#### Source text

----

Complaint data is now examined as part of broader Consumer Duty outcome MI — both volume/trend data and root cause patterns inform Consumer Duty assessment.

Sector-Specific DISP Considerations

Banks and credit institutions

Retail banking complaint volumes are substantial, with key categories including current account issues, fraud-related complaints, savings rate complaints, and arrears handling. The FCA has been particularly active on complaint handling in retail banking.

Insurance firms

Insurance complaint patterns concentrate on claim handling — particularly claim declines, claim delays, and benefit calculation disputes. The Insurance Sector has specific DISP considerations around claim-related complaints.

Investment and wealth management

Investment complaint patterns include performance-related concerns, charges and fees complaints, suitability disputes, and platform service issues. Long-term complaint outcome patterns have substantial industry impact.

Consumer credit

Consumer credit complaints focus heavily on affordability assessment, irresponsible lending, fees and charges, and arrears handling. Historical PPI complaint patterns substantially shaped the broader DISP framework.

Payments firms

Payments complaint patterns include authorised push payment fraud handling, transaction disputes, and customer support quality. The FCA has been active in supervising payments firm complaint handling.

Pensions firms

Pensions complaints often relate to advice given many years previously, with particular complexity around defined benefit transfer advice complaints.

Common DISP Compliance Pitfalls

Under-recording of complaints. Where firms apply too narrow a definition of “complaint” and fail to capture the full scope of DISP-relevant customer dissatisfaction.

Eight-week timeline failures. Where complaint volumes exceed handling capacity and the eight-week deadline is missed without adequate interim communication.

Procedural rather than substantive complaint handling. Where complaint responses meet formal DISP requirements without substantive engagement with the customer’s underlying concern.

----

#### Records supplied
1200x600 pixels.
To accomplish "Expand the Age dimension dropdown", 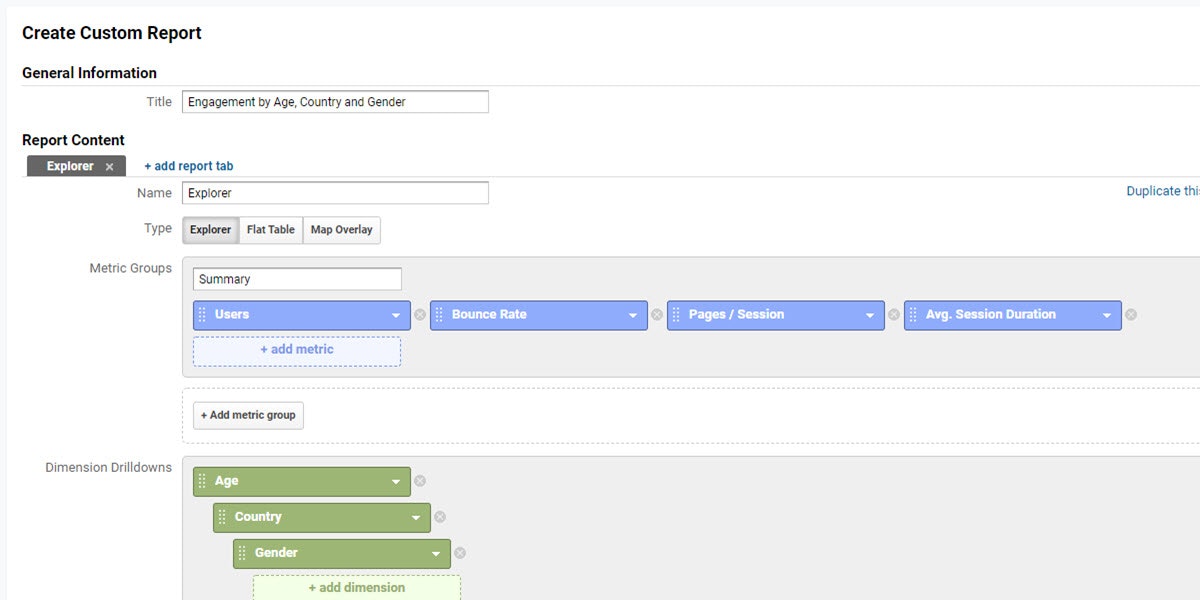I will point(397,481).
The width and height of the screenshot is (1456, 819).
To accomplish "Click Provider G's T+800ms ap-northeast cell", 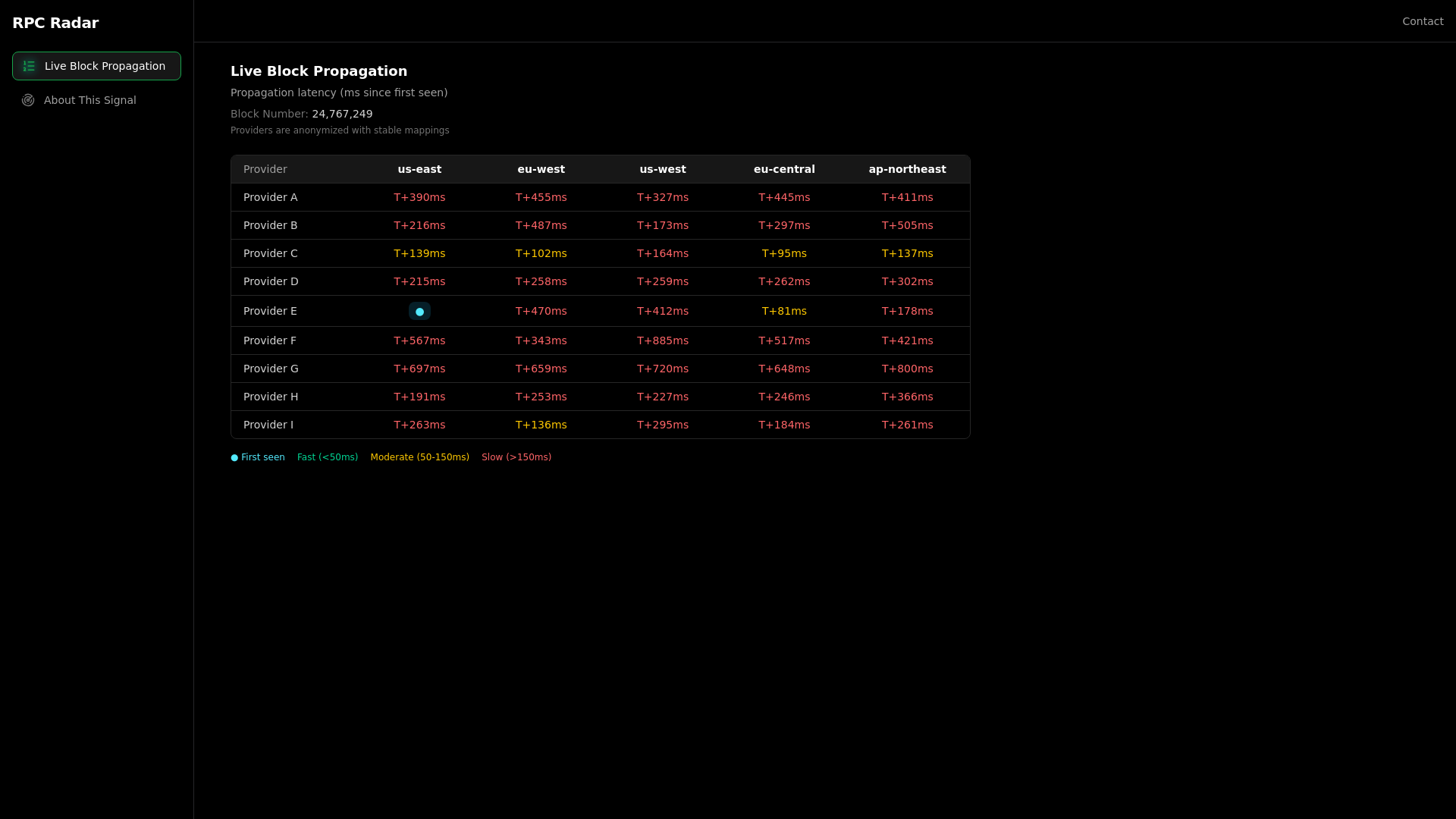I will pos(907,369).
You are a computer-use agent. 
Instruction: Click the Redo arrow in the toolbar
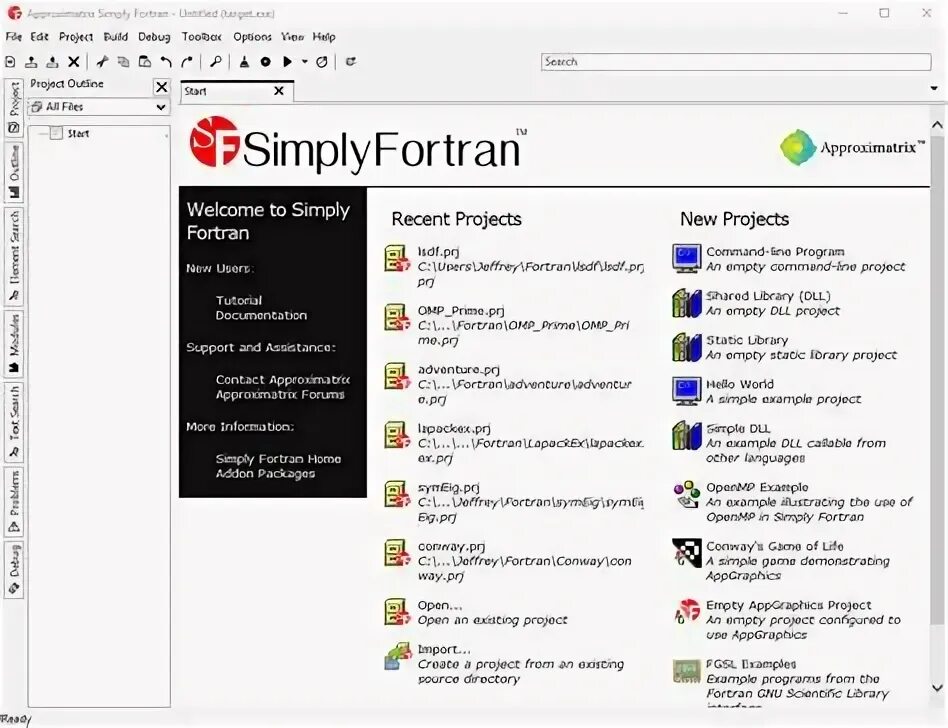point(186,61)
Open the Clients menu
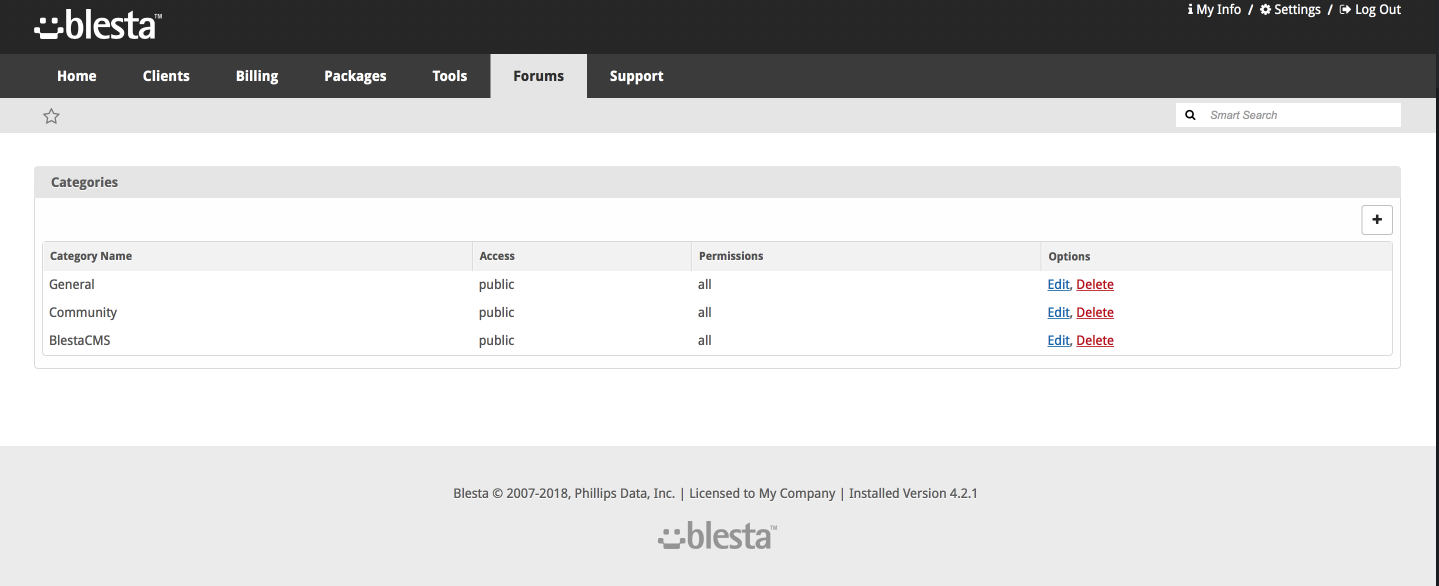 pos(166,76)
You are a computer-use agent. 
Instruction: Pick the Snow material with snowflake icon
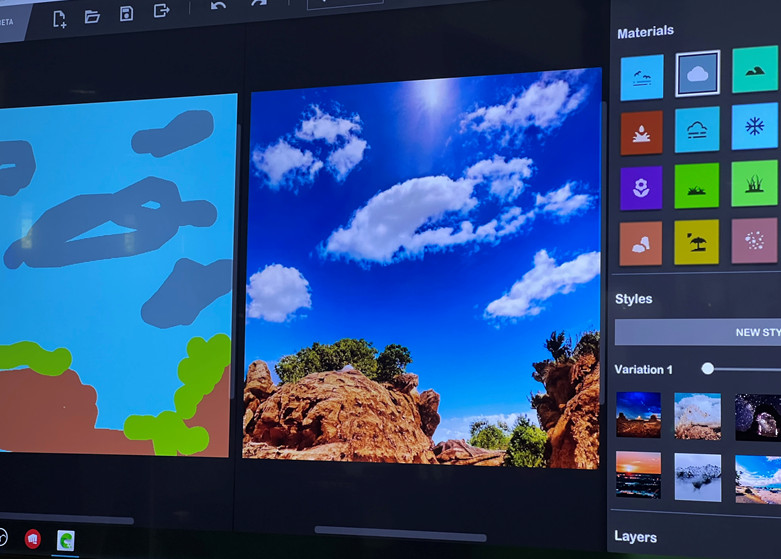tap(754, 127)
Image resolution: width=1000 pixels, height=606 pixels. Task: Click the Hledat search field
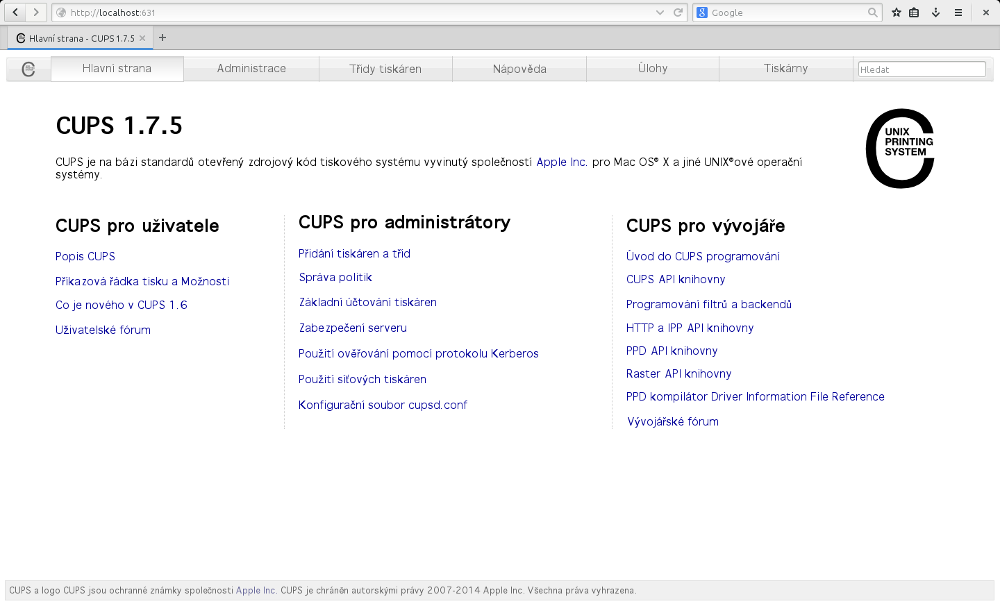921,70
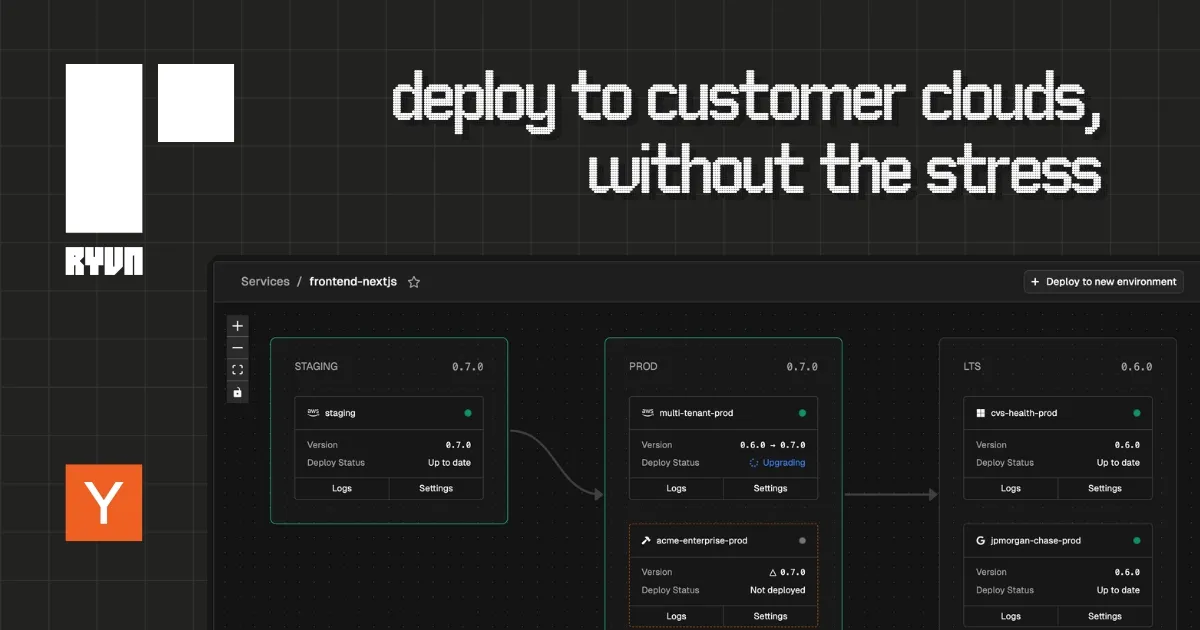
Task: Open Settings for cvs-health-prod
Action: coord(1105,488)
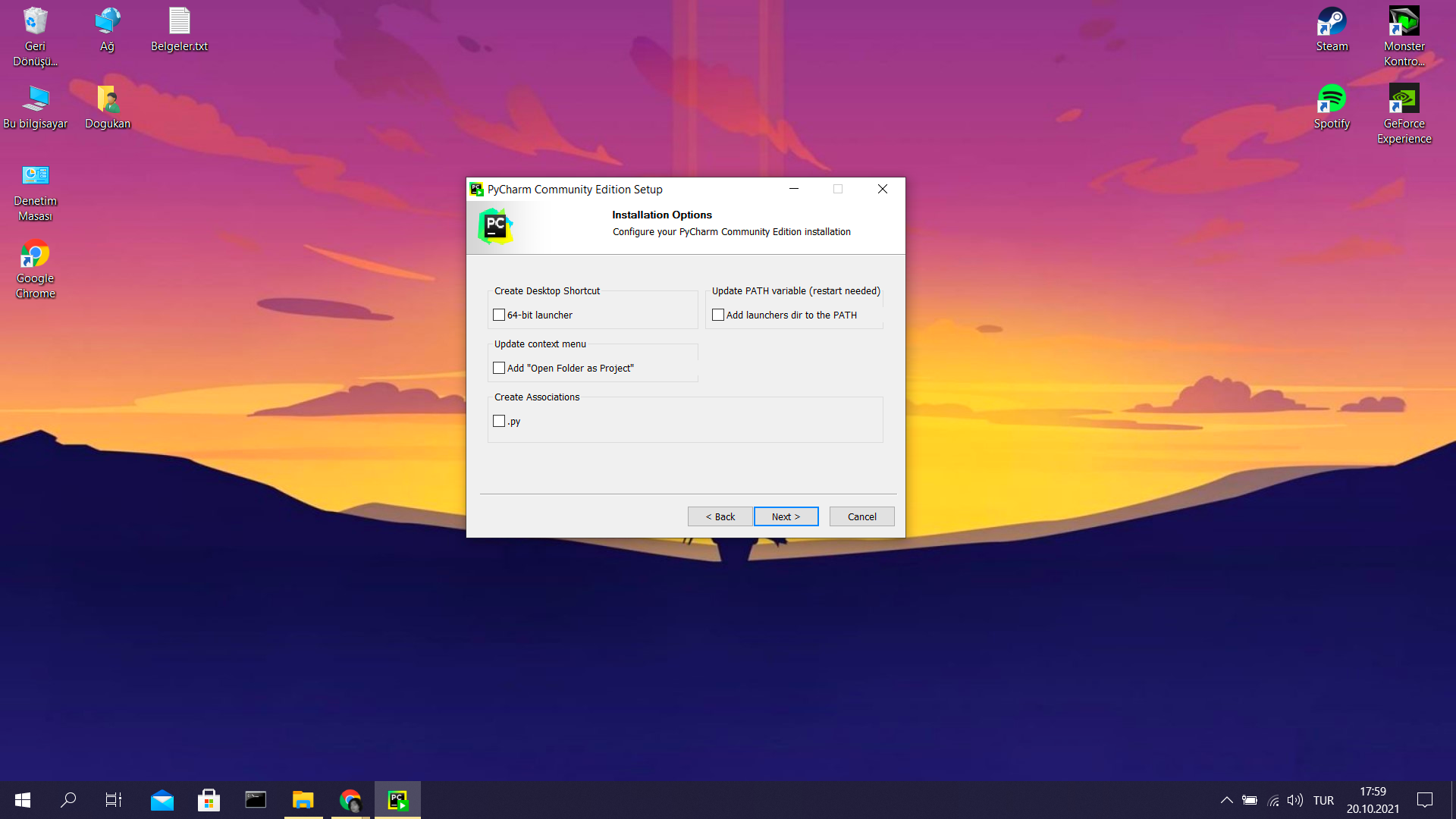The image size is (1456, 819).
Task: Cancel the PyCharm setup
Action: click(861, 516)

----

#### Task list
• a. Answer these questions from the DISP complaint-handling text, one answer per line, marked the same way:
(i) What do insurance complaint patterns concentrate on?
(ii) What did historical PPI complaint patterns substantially shape?
(iii) What do pensions complaints often relate to?
• b. Write the next part of the DISP complaint-handling text, starting after its final sentence.

#### Answers below
• a.
(i) Claim handling, particularly claim declines, claim delays, and benefit calculation disputes.
(ii) The broader DISP framework.
(iii) Advice given many years previously.

• b.
Inadequate root cause analysis. Where individual complaints are resolved but underlying patterns are not identified or addressed.

FOS adverse pattern unaddressed. Where firms continue practices that FOS has consistently determined adverse to consumers without adjusting their approach.

Senior management disengagement. Where complaint matters are managed operationally without substantive senior management oversight.

Vulnerable customer adaptation gaps. Where standard complaint processes are applied to vulnerable customers without appropriate adjustment.

Inconsistent complaint outcomes. Where similar complaints from different customers receive different outcomes through inconsistent handling.

Data and reporting weaknesses. Where complaint data is incomplete, inaccurate, or not produced reliably for regulatory reporting.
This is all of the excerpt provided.